Starting with his first vintage in 1952, Frank McCrea built a strong reputation for Stony Hill’s wine, selling much of his production from a mailing list. After more than 20 years, though, he realized it was time to look for a successor. Ric Forman suggested McCrea consider promoting his vineyard manager.
McCrea took the advice, and Chelini was named winemaker in advance of Stony Hill’s 1973 vintage.
“I was pretty nervous about making that wine,” he recalled. “I pruned the vines myself that year.” Normally Stony Hill’s vineyards yielded about two tons of Chardonnay per acre. When the harvest came in at four tons, Chelini said, “I thought I had overcropped.”

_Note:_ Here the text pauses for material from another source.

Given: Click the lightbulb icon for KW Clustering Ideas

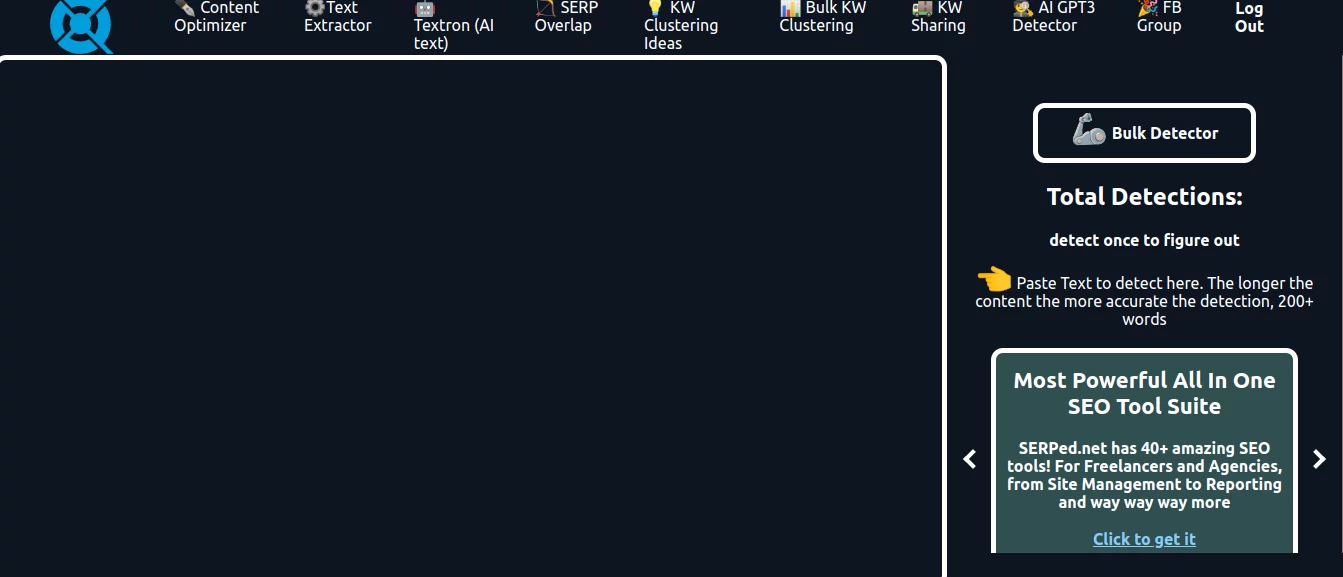Looking at the screenshot, I should click(655, 7).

But McCrea was impressed with the resulting wine, and allowed Chelini to continue as winemaker.
The noted wine critic John Gilman has tasted many of Stony Hill’s older Chardonnays, including Chelini’s second vintage, 1974, which he called (in an article he wrote about Stony Hill in his newsletter, “View from the Cellar”), “magical.”
How do the Chardonnays of Stony Hill — those made by Chelini the past 40 years and those made prior to his arrival as winemaker — earn such high praise?
Part of the explanation is Stony Hill’s consistent approach to winemaking. “Wine is made in the vineyard,” Chelini said. “At the winery, I try not to get in the way, I want wines to move along and show their natural characteristics.”
To that end, Stony Hill does not use new oak.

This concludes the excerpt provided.